* [Extract]:
The Distrustful French?
It looks as if next Thursday the railway unions will try their strength against the Government over the issue of special regimes, particularly for retirement. Nicolas Sarkozy and his ministers are determined that everyone shall work at least 40 years before they retire – at the moment some professions have special deals in which they can retire after 35 years or less because their work is (or was when the deal was made) particularly arduous or dangerous.
This post-War policy of breaking down society into segments (miners, teachers, fonctionnaires, farmers) has created one of the present ills of French society, according to the paper I mentioned on Tuesday, “La Societe de Défiance”, published by the Centre pour la recherche économique et ses applications. According to the authors Yann Algann and Pierre Cahuc, segmentation creates widespread distrust (défiance – lack of trust might be a better translation), and they paint a bleak picture of their compatriots lacking trust in their judicial system, trades unions, parliamentary system, bosses, fellow workers and, undoubtedly, her next-door.
Their paper is not a new study, but a synthesis of existing work, so the basic premise that the French lack trust in their fellows is taken as acquis. I’m not sure that in every case (such as the special retirement regimes) distrust is the right word – envy might be better, but it’s less politically correct. In some of the circumstances though, distrust is right: apparently 54% of French people have no confidence in their judicial system. 52% say you can’t get on in France unless you corruptly take advantage of an unequal system – but that doesn’t necessarily mean taking or giving back-handers, it refers, amongst other things, to [the mainly Socialist] teachers being able to wangle their children into the better schools regardless of Egalité or what the carte scolaire says. Again, envy would seem as strong as distrust, for the truism stated by the authors is that not everyone can have access to public things like housing, crèches or good schools and that obvious fact creates lack of confidence, or distrust in the system.
That in turn, the authors say, means that to a greater extent than citizens of other countries the French think it acceptable to cheat the taxman, the social security and public transport. Few believe that on principle you shouldn’t buy something you know is stolen, offer a bribe or take public money knowing you don’t deserve it.
In amongst some rather dodgy logic, the paper does have some wonderful insights: someone studied all the parking infringements in New York by official delegates to the UN (covered by diplomatic immunity): between 1997 and 2002 there were 150,000 illegally parked cars belonging to UN people! In the ranking, the otherwise rather self-righteous French came equal with the Indian and Laotian delegates.
Only 21% of French believe it is possible to have confidence in others (as oppose to about 60% in the USA and Scandinavian countries), and the authors blame this on a mixture of corporatisme (the segmentation of professions into different corps, each with its own conditions, bonuses, pensions) and étatisme (the state is omnipresent because it is forced to intervene between groups who cannot work things out themselves). The French welfare system encourages these differences between social groups, increasing public distrust, whereas the much-praised Scandinavian system treats everyone the same regardless of education or profession.

* [Written instruction]: Please continue the post on French distrust, starting right after its last sentence.

Excerpt from a dataset

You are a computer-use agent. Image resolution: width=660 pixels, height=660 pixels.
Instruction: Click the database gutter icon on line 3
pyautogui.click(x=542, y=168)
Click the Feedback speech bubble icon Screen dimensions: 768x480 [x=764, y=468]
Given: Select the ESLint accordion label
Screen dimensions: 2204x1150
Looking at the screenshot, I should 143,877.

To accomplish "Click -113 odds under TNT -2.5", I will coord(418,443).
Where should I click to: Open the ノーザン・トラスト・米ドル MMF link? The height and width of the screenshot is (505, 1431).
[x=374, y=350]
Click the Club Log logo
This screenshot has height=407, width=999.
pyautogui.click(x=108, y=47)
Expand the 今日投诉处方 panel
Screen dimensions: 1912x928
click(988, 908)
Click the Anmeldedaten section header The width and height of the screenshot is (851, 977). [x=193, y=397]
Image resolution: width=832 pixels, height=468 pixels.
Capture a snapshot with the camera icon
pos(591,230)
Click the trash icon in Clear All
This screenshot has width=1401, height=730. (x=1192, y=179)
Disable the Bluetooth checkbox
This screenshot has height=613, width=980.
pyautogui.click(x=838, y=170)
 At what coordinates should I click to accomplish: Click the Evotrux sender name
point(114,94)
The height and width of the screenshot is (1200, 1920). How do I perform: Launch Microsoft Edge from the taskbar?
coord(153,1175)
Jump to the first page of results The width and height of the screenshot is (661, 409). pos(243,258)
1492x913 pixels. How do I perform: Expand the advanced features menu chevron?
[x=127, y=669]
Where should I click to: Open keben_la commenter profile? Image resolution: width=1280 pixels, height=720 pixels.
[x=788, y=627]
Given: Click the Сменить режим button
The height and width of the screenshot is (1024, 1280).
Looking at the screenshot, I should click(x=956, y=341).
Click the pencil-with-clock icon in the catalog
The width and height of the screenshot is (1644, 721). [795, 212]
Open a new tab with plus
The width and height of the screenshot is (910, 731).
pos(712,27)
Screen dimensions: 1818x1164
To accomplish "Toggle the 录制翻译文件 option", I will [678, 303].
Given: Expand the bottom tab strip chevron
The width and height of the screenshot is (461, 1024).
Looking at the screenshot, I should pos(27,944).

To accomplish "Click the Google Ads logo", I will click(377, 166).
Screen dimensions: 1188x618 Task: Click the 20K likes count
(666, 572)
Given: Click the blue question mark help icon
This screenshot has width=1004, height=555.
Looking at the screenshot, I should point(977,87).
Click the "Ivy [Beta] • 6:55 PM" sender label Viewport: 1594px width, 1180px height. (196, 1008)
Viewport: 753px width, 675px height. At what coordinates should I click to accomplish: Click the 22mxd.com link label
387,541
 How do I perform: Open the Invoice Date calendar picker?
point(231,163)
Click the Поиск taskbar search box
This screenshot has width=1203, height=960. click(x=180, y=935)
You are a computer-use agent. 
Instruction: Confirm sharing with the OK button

* [Result for this exercise]:
This same lack of confidence in others experienced by the French is bad for business – Adam Smith and the more recent Nobel-prize winning economist K. Arrow are quoted as saying that the essential ingredient for trade is trust and “a large part of the late development of a society is due to the lack of shared trust between its citizens.” The last 10 of the 100 page piece tries to convince that if the French trusted each other more they would earn more money – the authors quote Sweden as the nirvana in this respect – but by this time their logic was getting beyond me. Nearly half the population in France think competition has little to do with developing new ideas but instead appeals to man’s basest instincts (something I touch on in November’s France Profonde).
This paper’s conclusion seems to be that to get on in the world, French fear of competition must be overcome, and the best way is by state regulation, which seems at odds with their earlier argument that there is too much state. Throughout, Scandinavian countries are held up as the ideal model for the French to copy. This may be right (this month’s economic magazine Les Enjeux has an excellent article looking at the Danish model through the example of Lego [but I don’t think the link will enable you to read it]), but as I said last week, when advocating the Scandinavian model, few (French) people take into consideration that Sweden and Denmark, like the UK, have independent currencies with independent economic rules. France does not. Hence Sarkozy’s raging against the ECB: perhaps [heretical thought] giving France its own currency again will turn out to be Sarkozy’s equivalent of Tony Blair scrapping Clause 4 and Mrs. Thatcher the unions.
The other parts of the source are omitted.